Dès 1902, je disparais de la scène lacustre. Ma chance, c’est d’avoir échappé à la première guerre mondiale. Beaucoup de mes semblables ont fini démantelés pour façonner des canons, le fer étant très recherché durant cette sombre période.
On retrouve ma trace vers 1936 en mains d’un prince perse, Monsieur Vincent Pierre Kitabji Kahn, domicilié à Coppet (VD) qui me nomme, de manière poétique, Deria I Nour (Mer de Lumière).

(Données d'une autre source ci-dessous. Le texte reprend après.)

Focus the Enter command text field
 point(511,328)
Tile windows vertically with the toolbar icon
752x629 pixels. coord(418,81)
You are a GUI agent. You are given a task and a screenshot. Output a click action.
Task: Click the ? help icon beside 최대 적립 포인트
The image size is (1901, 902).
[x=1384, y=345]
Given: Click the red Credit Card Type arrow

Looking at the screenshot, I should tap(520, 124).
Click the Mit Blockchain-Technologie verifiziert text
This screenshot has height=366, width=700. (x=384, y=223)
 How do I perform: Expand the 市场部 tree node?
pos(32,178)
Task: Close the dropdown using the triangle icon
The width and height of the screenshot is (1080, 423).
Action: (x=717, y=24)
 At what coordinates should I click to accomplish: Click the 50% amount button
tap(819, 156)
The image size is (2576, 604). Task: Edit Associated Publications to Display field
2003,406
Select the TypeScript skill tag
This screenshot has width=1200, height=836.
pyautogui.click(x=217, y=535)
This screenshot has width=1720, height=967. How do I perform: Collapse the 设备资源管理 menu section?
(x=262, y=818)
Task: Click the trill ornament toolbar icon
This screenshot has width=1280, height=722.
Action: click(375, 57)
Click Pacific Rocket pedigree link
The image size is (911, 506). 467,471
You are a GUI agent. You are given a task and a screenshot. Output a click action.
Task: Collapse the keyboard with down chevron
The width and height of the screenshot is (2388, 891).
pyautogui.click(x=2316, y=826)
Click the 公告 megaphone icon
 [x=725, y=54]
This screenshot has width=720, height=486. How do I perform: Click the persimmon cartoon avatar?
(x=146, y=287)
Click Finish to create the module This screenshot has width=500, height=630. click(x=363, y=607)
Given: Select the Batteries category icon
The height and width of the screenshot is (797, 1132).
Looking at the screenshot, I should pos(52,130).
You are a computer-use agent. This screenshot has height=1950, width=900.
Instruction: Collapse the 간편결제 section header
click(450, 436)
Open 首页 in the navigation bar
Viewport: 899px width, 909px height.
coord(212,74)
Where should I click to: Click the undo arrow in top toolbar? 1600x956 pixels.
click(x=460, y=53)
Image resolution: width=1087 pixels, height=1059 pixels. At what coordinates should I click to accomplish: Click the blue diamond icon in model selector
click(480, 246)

En 1947, Monsieur Jean Tremolières me rachète pour une « peccadille », selon ses dires, et me voilà repartie avec un nouveau nom. C’est à ce dernier acquéreur que je dois ma silhouette actuelle. À la suite d’une explosion vers 1950-1951, ma machine à vapeur est remplacée par un moteur diesel Gray Marine et ma cabine centrale reconstruite plus large. Grâce à la place libérée par ma chaudière, il aménage un carré avec cuisine et me rend plus confortable.
En 1960, mon propriétaire approche Monsieur André Jordan, ferrailleur genevois de son état, auquel il me cède. Je découvre des sorties dominicales d’un autre style : gigots à la broche sur le pont arrière et des jeunes qui bronzent.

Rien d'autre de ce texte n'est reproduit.